>> START Input records
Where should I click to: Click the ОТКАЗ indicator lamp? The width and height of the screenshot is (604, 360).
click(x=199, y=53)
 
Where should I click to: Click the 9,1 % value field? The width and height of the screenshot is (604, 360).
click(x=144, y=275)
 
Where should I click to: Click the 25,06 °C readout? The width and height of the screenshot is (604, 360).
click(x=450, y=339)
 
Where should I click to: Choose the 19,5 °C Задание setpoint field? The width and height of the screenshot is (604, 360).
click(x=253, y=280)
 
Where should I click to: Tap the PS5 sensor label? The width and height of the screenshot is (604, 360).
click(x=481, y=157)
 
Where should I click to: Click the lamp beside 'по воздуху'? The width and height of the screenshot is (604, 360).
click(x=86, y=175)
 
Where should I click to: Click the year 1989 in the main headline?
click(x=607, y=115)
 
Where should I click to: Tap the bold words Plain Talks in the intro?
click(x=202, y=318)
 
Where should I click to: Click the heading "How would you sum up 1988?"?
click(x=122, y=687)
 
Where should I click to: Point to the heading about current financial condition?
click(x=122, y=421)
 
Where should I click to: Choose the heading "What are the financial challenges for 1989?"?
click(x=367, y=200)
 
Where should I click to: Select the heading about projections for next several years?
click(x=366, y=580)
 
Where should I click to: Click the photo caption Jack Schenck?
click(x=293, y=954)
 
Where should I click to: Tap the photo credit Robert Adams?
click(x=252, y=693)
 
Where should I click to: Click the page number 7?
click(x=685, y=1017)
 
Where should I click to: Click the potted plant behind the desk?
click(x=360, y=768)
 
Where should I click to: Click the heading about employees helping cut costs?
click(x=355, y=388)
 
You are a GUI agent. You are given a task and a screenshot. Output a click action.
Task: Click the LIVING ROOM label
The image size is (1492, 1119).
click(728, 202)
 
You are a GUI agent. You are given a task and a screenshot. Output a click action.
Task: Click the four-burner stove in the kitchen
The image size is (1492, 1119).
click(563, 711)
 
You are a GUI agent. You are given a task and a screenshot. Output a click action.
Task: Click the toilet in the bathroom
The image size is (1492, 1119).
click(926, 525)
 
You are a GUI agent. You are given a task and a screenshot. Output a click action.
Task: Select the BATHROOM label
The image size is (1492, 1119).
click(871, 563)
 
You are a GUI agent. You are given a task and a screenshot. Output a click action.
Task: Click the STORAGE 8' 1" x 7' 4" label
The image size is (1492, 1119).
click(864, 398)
>> END Input records
> Exercise
Show every line of the records above that contains the word "about", copying each line in full.

> Result for this exercise
Where should I click to: Point to the heading about current financial condition?
Where should I click to: Select the heading about projections for next several years?
Where should I click to: Click the heading about employees helping cut costs?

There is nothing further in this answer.